Tech-driven retail
Varner is one of Scandinavia’s largest fashion houses, with 11’000 employees and 1’400 stores across seven countries. Over the years, the group as embarked on an impressive growth trajectory, but it is the journey from a fragmented organisation of brands, to a centralised, needs-driven fashion mogul that gets us excited for what is to come. What are the learnings from millions of purchases? And how do we turn insights into implementations for a greater customer journey tomorrow?
The evolution of Varner is in constant development, a goal Sonat and Varner set early on in their alliance. It was clear, finding strength in being a group as opposed to a series of independent brands, saves resources and builds competence and skills. The initiative to design a customer service at group level enabled a better customer journey and secured clarity, ahead of technological leaps in flexibility, meeting needs and desires for a store where the digital and physical shops finally meet.
Things were different when Sonat and Varner began developing customer service together. All the brands in the group had siloed services and no central structure was in place. But with Sonat’s ability to tailor-made and collect service solutions, Varner was equipped with an integrated digital platform. With the significant tools, the group was able to identify customer needs across all brands, in real-time. ‘We accumulate findings of the journey such as navigation, ease of purchase, clarity in return procedures, payment solutions and how customer perceive sustainability, this is all data we analyse and build developments around, says Pernilla Johansson, head of business solutions at Sonat for Varner.
Two brands at Varner committed to the centralised platform, to begin with, but it did not take long before all the brands realised the immense benefit of gathering collected data. Although, it took Sonat and Varner a fair share of change management to get everyone on board, the result is a needs-driven, intelligent and nimble retail group. ‘Today, Varner operates in a collective structure, with for instance, one group for social media and one for payment systems across all brands. With these specific groups, we can address the analysis of data appropriately and deliver insights for more effective results. The opportunity with a clear group target, is a tighter dialogue and more measurable progress,’ says Johansson.
The way technology is moving fashion today is remarkable but puts pressure on the larger players to find the right use for the big data gathered. With one customer service channel across the entire group, challenges in communication and design become apparent instantly. The ability to bring the platforms closer to the end-user has been Sonat’s and Varner’s joint ambition, minimising the number of calls and requests to customer service. ‘Today, there is a significant improvement in the way Varner can quality assess all external communication. This is visible across all measurements,’ says Johansson.

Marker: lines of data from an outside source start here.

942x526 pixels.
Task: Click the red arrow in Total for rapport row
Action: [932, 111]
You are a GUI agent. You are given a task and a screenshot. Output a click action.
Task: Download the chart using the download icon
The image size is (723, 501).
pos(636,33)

Quality and efficiency across the group have improved the customer journey ahead of the next great leap, introducing greater flexibility in purchase, orders and deliveries. The capabilities to offer customers seamless ways to order online, pick-up in-store, return remotely, purchase again online and at the same time choose from an array of different delivery options, is vital in the customer journey of tomorrow. This puts pressure on Varner and Sonat, but with first-class customer service across the group, the team can change the dialogue in a quick and agile way, simplifying the process and bringing the customer closer.
The strength ahead is accumulated in intelligence that continues to improve the infrastructure and better the customer journey every day. ‘This tells the story of a real effort to change customer service, a beautiful turning point, that enabled the organisation to reach new flexible heights,’ Johansson concludes.